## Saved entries
*** Block opens ***
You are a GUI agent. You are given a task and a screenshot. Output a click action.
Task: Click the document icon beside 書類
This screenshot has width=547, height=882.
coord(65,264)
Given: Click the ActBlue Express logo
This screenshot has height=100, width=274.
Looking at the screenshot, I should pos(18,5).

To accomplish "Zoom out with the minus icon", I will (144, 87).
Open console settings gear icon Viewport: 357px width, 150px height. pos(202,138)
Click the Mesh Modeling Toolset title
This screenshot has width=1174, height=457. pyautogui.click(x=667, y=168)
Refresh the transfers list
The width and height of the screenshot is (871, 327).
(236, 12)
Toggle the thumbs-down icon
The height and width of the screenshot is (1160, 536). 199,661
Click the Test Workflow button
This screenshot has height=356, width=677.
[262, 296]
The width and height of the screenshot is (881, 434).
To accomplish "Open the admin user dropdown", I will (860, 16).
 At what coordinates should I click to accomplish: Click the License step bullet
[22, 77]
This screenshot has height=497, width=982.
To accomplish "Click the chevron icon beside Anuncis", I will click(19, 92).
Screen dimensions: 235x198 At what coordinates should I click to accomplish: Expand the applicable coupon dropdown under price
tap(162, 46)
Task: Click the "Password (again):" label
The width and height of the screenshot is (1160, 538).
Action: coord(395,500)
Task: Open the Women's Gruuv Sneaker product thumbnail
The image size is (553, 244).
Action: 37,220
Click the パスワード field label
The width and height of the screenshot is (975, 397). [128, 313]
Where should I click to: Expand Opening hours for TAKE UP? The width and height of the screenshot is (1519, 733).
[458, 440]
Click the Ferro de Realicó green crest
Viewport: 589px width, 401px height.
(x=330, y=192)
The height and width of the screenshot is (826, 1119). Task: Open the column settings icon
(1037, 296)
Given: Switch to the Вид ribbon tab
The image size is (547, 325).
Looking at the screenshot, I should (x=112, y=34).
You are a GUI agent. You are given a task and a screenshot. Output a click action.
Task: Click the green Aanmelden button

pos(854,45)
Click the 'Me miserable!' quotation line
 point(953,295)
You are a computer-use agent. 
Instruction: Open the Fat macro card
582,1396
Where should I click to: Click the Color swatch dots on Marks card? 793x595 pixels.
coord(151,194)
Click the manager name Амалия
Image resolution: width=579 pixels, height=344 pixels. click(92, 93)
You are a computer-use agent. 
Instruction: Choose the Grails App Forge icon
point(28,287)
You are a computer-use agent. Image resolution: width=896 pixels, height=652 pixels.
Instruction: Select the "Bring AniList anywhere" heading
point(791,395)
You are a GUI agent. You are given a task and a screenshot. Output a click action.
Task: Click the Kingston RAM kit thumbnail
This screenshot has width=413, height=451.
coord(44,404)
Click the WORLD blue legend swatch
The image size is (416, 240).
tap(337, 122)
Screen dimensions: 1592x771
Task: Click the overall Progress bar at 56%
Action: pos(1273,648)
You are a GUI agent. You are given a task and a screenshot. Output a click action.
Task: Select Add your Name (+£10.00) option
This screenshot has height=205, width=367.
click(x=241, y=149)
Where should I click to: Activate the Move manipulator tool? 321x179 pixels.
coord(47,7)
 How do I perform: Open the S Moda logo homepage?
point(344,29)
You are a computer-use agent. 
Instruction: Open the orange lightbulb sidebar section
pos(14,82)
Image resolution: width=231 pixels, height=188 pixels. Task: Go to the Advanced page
*** Block closes ***
## The task
Every line above that holds the word "will" should be copied out.

## Response to the exercise
To accomplish "Zoom out with the minus icon", I will (144, 87).
To accomplish "Open the admin user dropdown", I will (860, 16).
To accomplish "Click the chevron icon beside Anuncis", I will click(19, 92).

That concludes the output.